- PROBLEM REQUIREMENTS -
Give the records again in full, exactly as they appear, but without the pictures.

SOURCE RECORDS below:

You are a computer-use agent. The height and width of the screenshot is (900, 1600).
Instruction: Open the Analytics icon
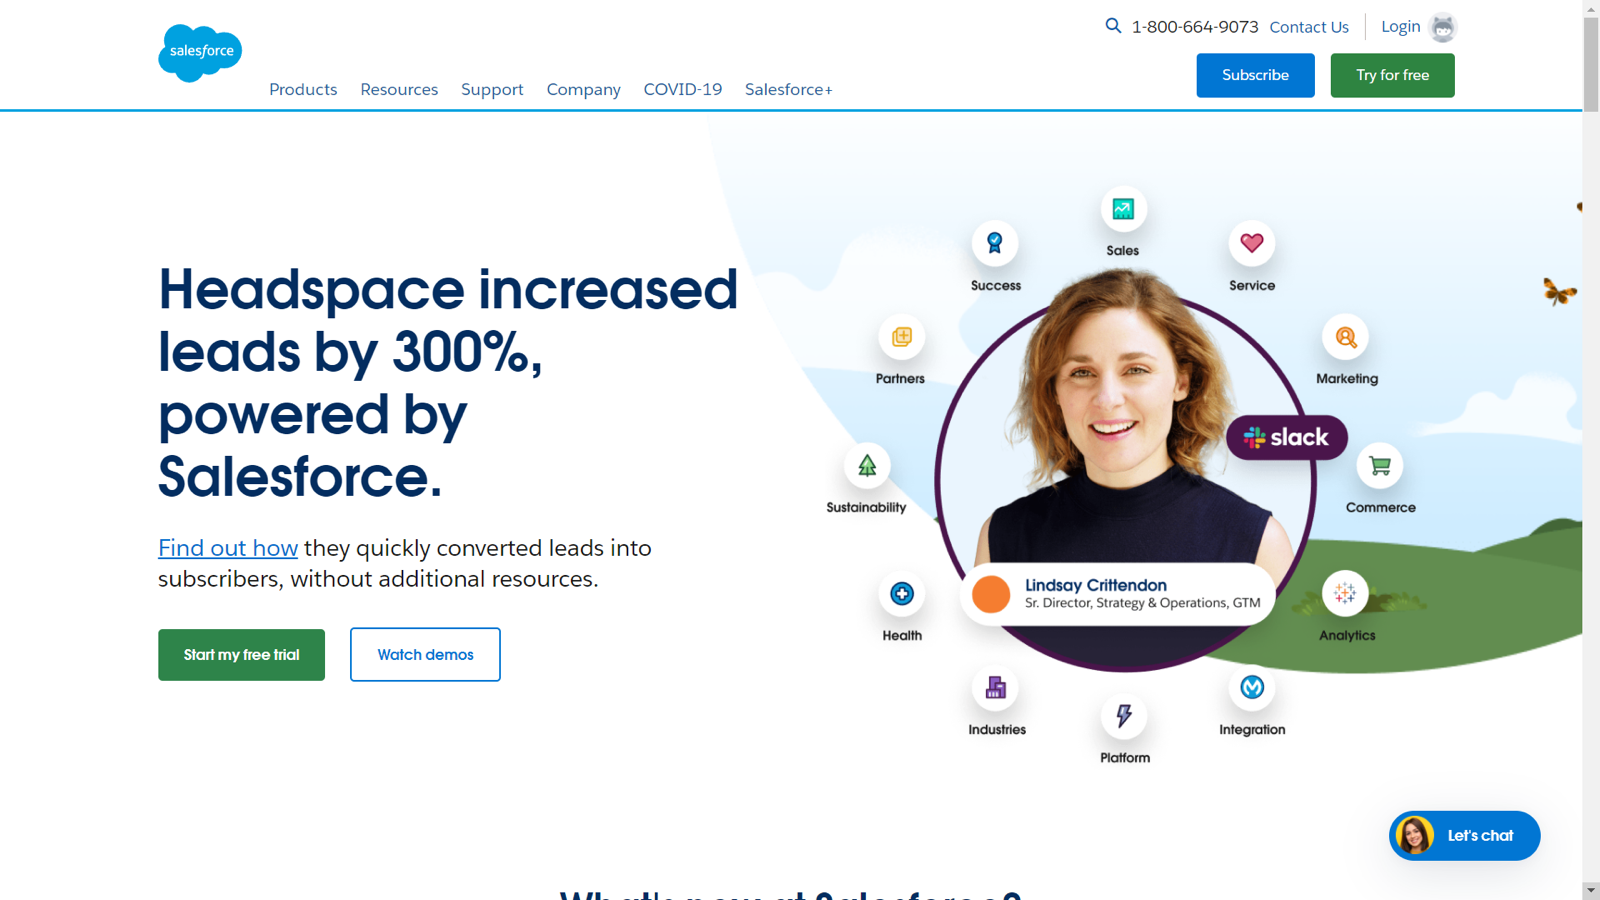(1346, 593)
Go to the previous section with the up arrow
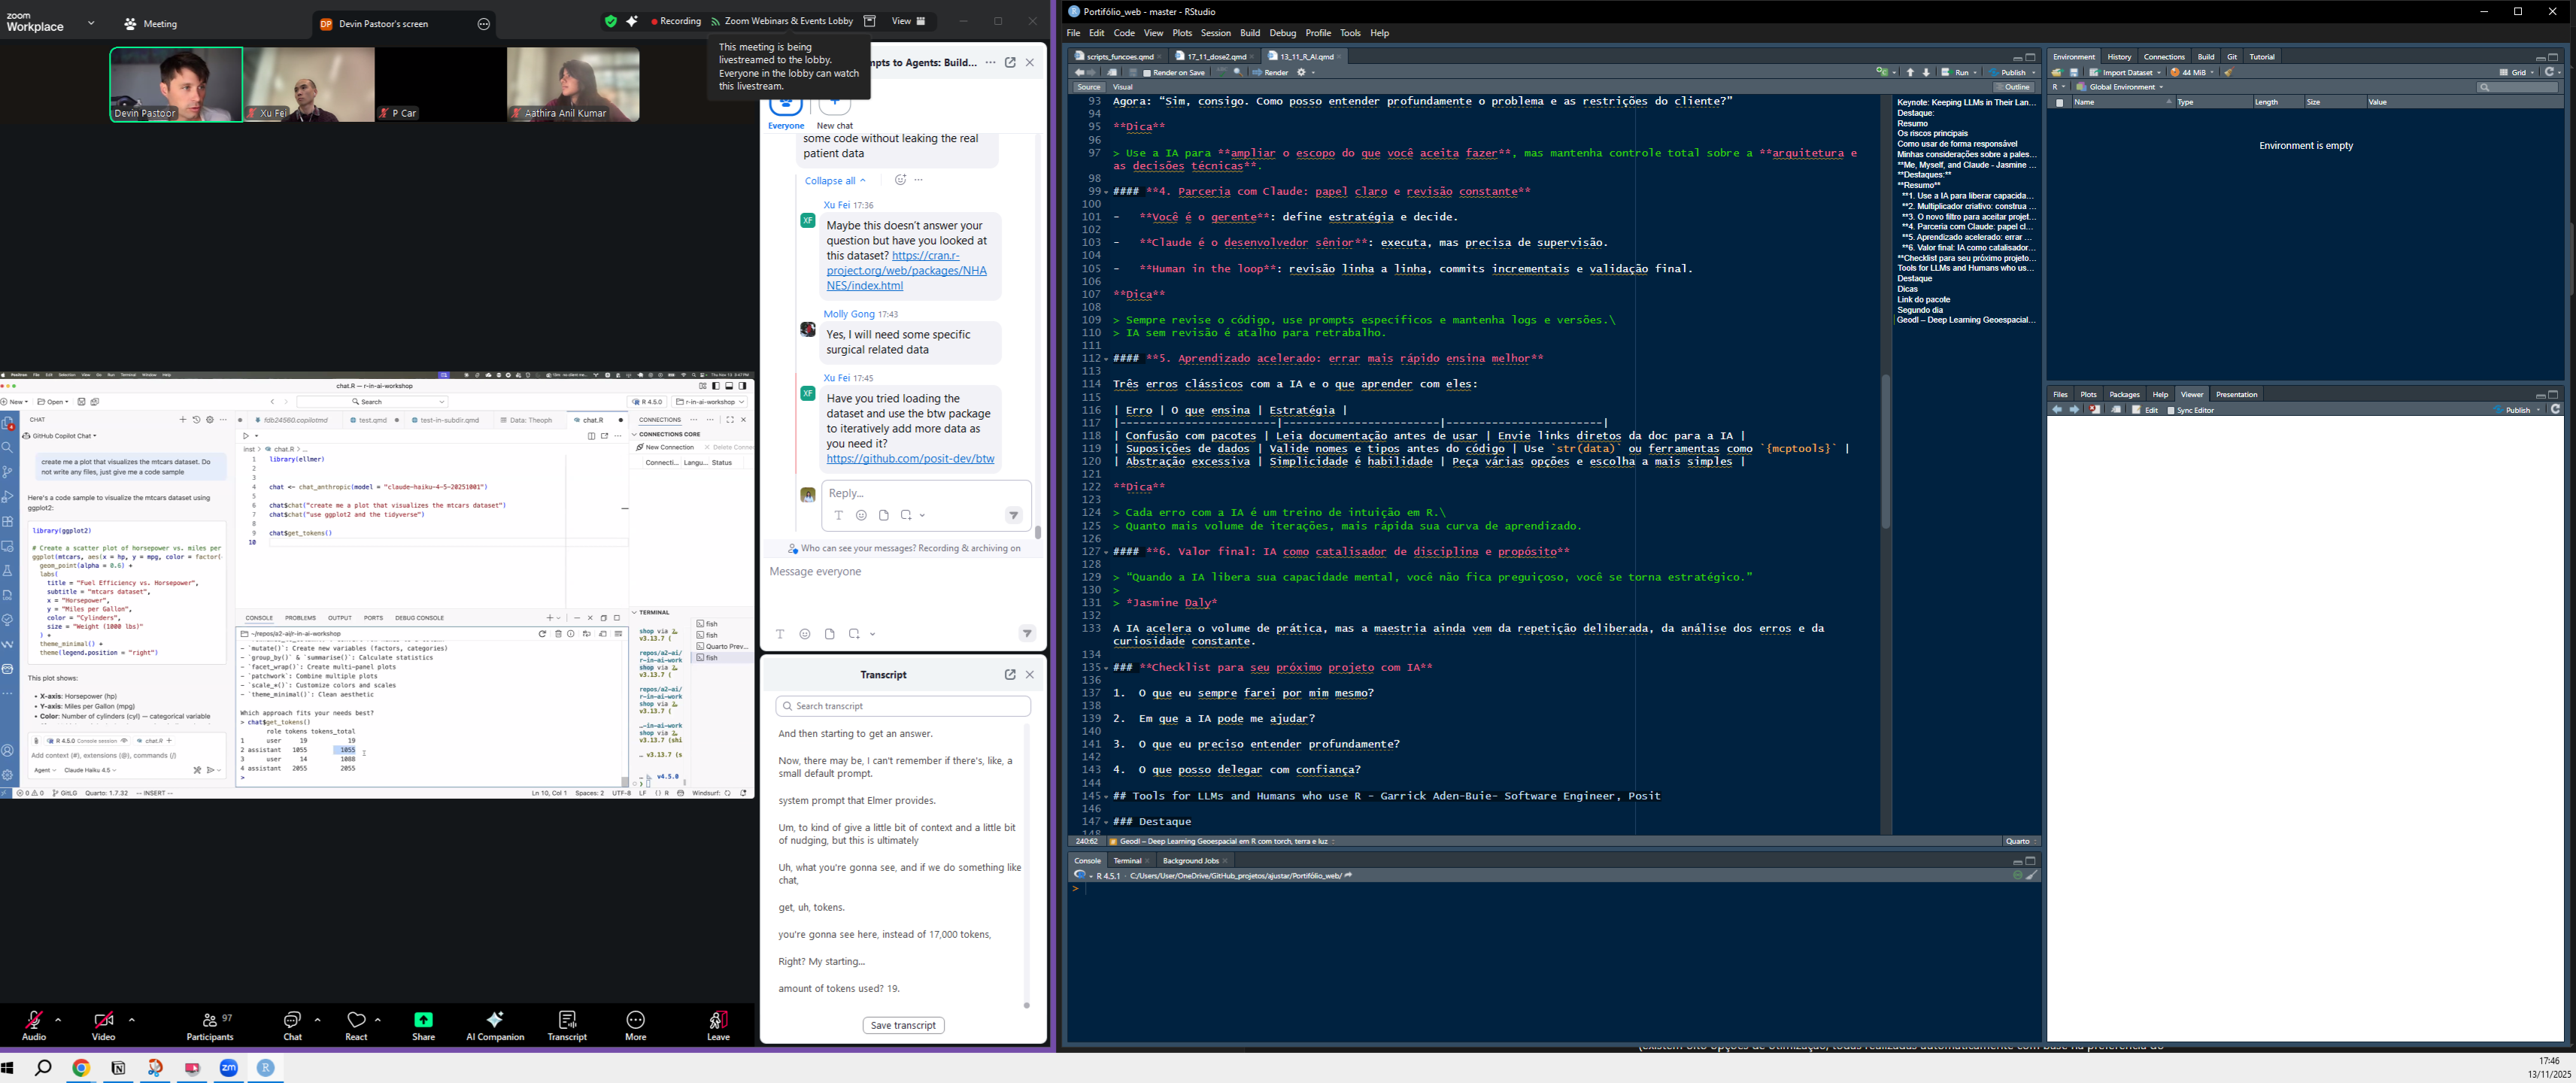 coord(1910,73)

End of SOURCE RECORDS.

- SOLUTION BELOW -
You are a computer-use agent. The height and width of the screenshot is (900, 1600).
Instruction: Open the Analytics icon
(1346, 593)
Go to the previous section with the up arrow
 coord(1910,73)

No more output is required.